Games to Watch. The SoCon is going to a 20-game round robin conference schedule this season, which is the largest we’ve ever seen. Next year when the league expands to twelve teams with the addition of Samford, we suspect there will be a push by league coaches to return to a more reasonable sixteen game schedule. But for this year, it guarantees that Davidson will have to visit every road arena to test its mettle.

  • Davidson @ Appalachian St. (11.26.07) & Appalachian St. @ Davidson (02.27.08)
  • UNCG @ Appalachian St. (01.12.08) & Appalachian St. @ UNCG (02.16.08)
  • Davidson @ UNCG (02.13.08) & UNCG @ Davidson (02.19.08)
  • Southern Conference Championship Game (03.10.08) ESPN2

RPI Booster Games. We alluded to it above, but the SoCon went 5-38 (.118) against BCS teams last year (Appalachian St. – 2; Davidson – 1; Furman – 1; Wofford – 1). The number will be reduced this year, thanks to the additional conference games, but we expect a similar showing.

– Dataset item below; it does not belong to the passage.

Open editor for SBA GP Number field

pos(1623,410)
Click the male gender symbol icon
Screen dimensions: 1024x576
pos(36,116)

  • UNCG @ Georgia Tech (11.09.07)
  • Western Carolina @ Cincinnati (11.10.07)
  • Davidson vs. UNC (Charlotte) (11.14.07) ESPN
  • College of Charleston @ Arkansas (11.15.07) ESPNU
  • Chattanooga @ S. Illinois (11.22.07) ESPNU
  • Wichita St. @ Appalachian St. (11.28.07)
  • Davidson vs. Duke (Charlotte) (12.01.07) ESPNU
  • Tennessee @ Chattanooga (12.04.07) ESPNU
  • Davidson @ UCLA (12.08.07)
  • Georgia Southern @ Florida (12.15.07)
  • Western Carolina @ Illinois (12.17.07)

Odds of Multiple NCAA Bids. This one is interesting, because if Davidson performs well against the ACC trio + UCLA, has a great SoCon record (like 18-2), yet loses in the conference tourney, we believe that this will be a two-team league.

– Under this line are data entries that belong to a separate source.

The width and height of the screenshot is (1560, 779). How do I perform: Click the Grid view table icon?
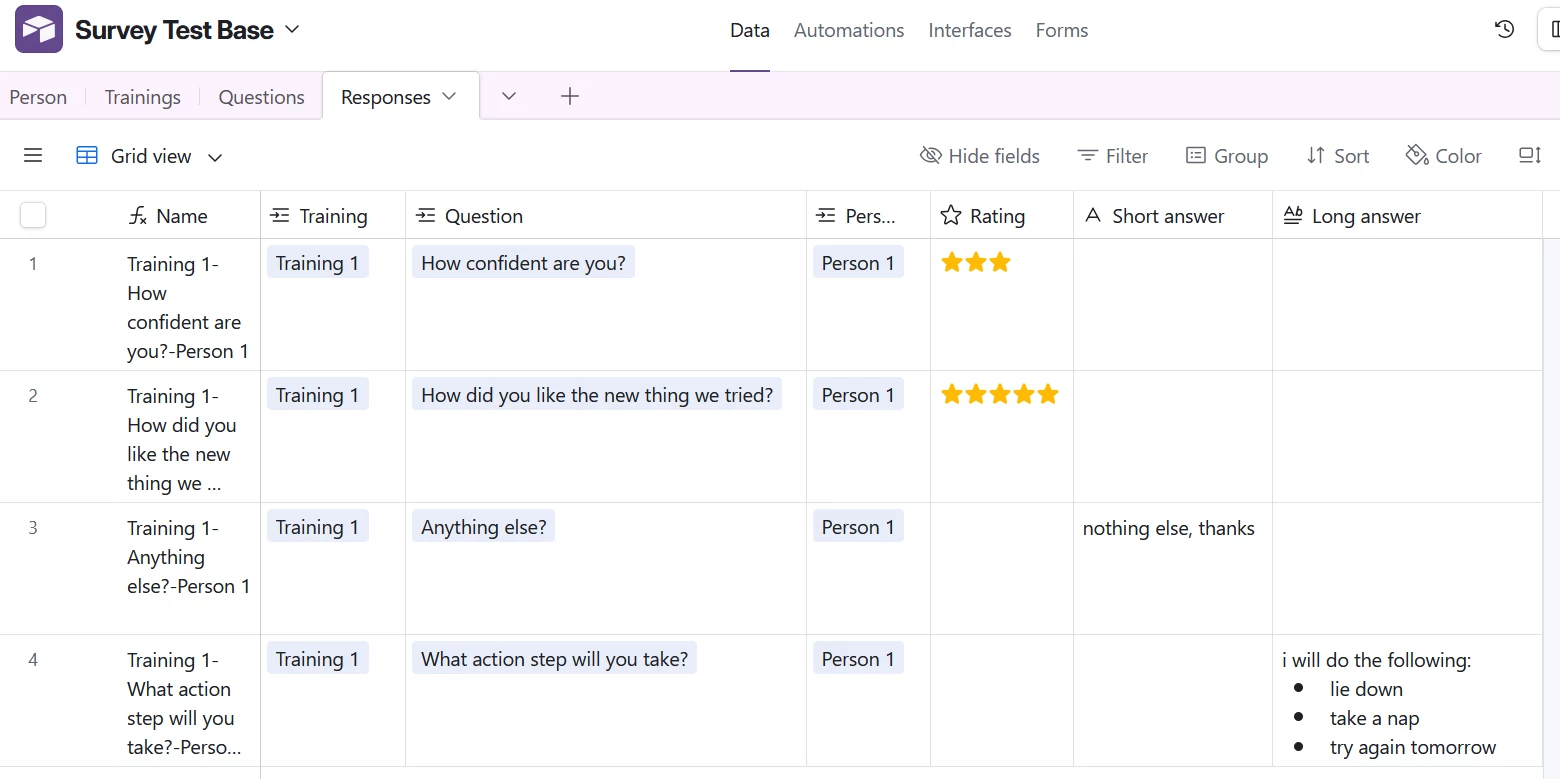point(87,156)
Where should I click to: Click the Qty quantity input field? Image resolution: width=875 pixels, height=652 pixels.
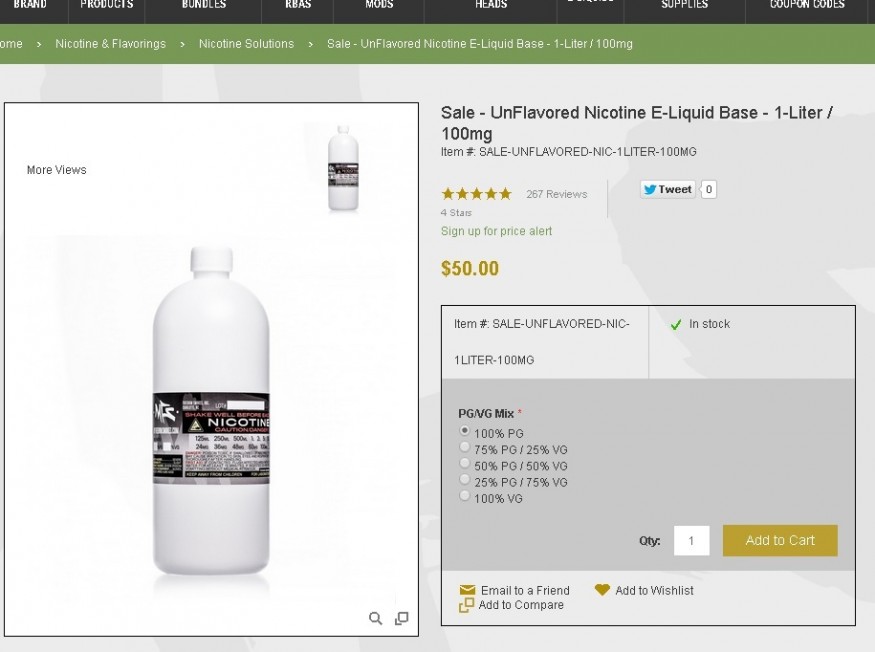point(691,541)
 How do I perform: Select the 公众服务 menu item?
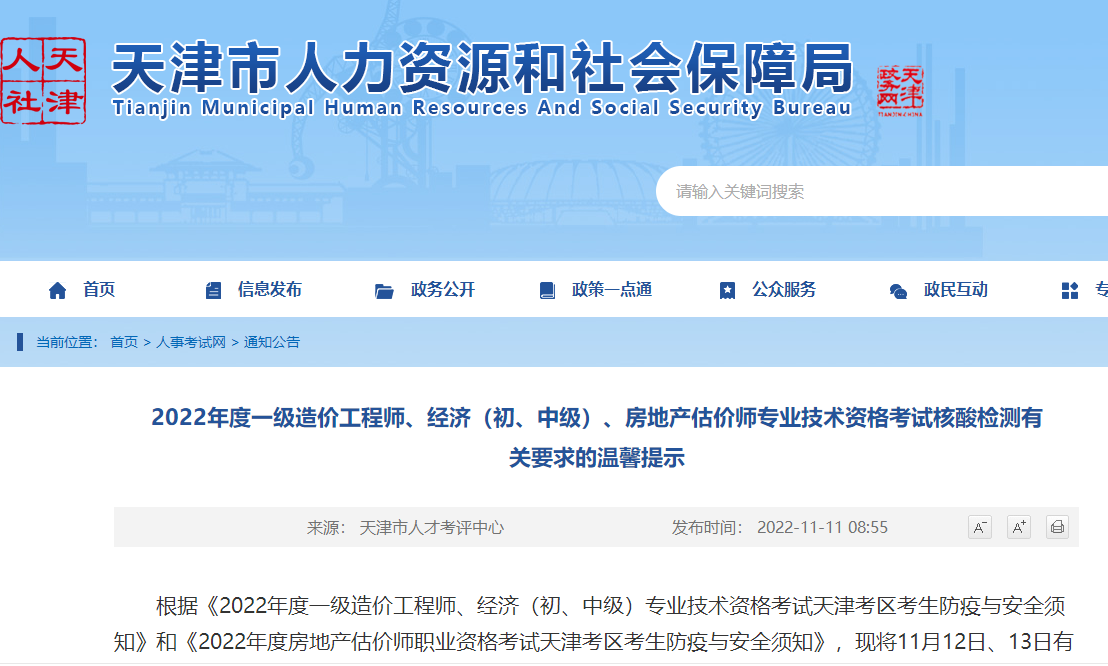[784, 290]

Neat-o Stat. The Citadel must be one of the most historically horrific basketball programs in the NCAA. It joined the Southern Conference in 1937, and has yet to see its first NCAA or NIT bid. Pat Conroy wrote of his losing season there in the 60s, and not much has changed since. His cousin, Ed Conroy, will begin his second season at the school with what he calls the youngest team in America – 15 freshmen (incl. redshirts), one sophomore, one junior and one senior. Good luck, Ed, you’re going to need it.

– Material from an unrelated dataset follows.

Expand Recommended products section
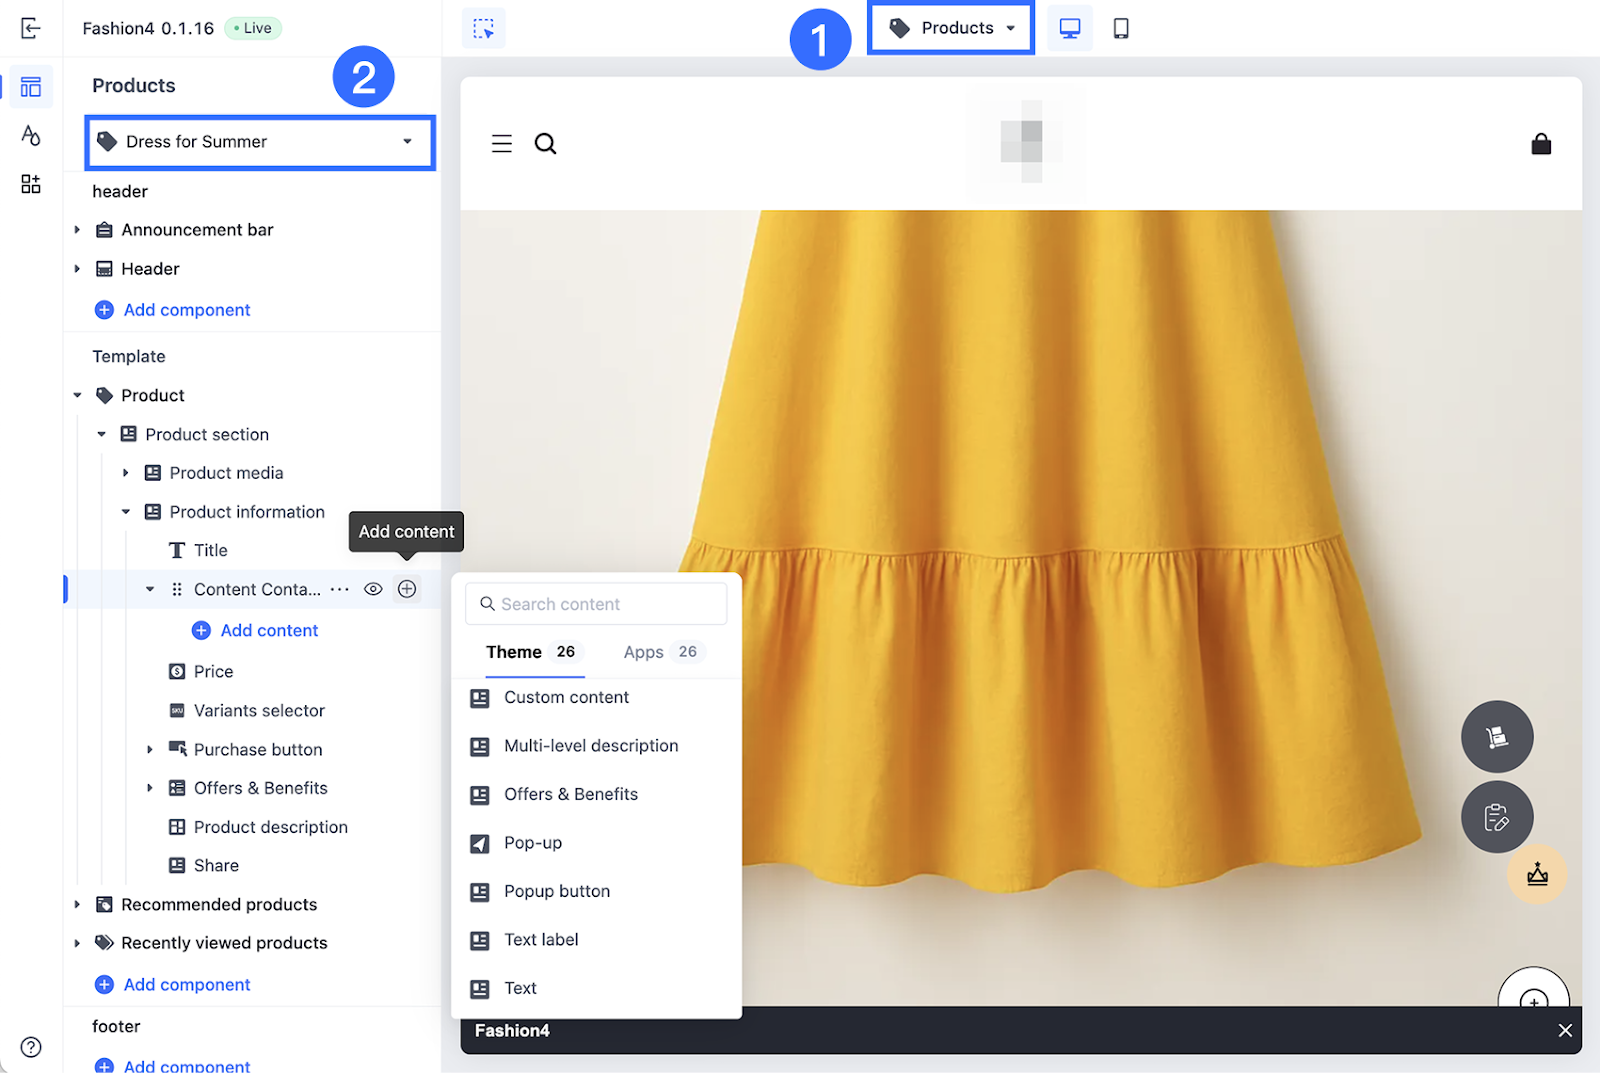 pos(77,904)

64/65-Team Era. The SoCon has been a one-bid league throughout this era, and it will probably remain so this year (unless Davidson lays an egg in the conference tourney). The conference record (3-23, .115) reflects the success of two Tennessee teams, one of which is no longer in the league. In 1992, #14 ETSU defeated #3 Arizona 87-80 in one of Lute Olson’s earlier tankjobs, and in 1997, #14 UT-Chattanooga went to the Sweet 16 by defeating #3 Georgia (the year prior to Tubby Smith winning the NCAA title at Kentucky) 73-70, and #6 Illinois 75-63. Since then the conference (as an average #13.6 seed) has lost ten straight first round games by an average of 13.0 pts – not too encouraging. Still, the last four years show improvement, as the league representative has only lost by an average of 9.8 pts. Below is a nice clip of Curry dropping three of his thirty against Maryland.

Final Thought. This league is all about Davidson this year. The MSM will remember the Wildcats’ performance against Maryland in the NCAA Tournament and pundits like Dickie V. will be touting Curry as a PTPer all season long. Even if Davidson merely pulls one upset against the four ranked teams it plays in the pre-conference schedule, that’ll be enough to entice everyone to claim it as their Cinderella come March. But there are other good teams in this conference, so Davidson shouldn’t be reading its press clippings too closely. Several other teams could surprise much as Davidson did last year, and the level of talent entering the league is rising. It should make for a very fun SoCon season this time around.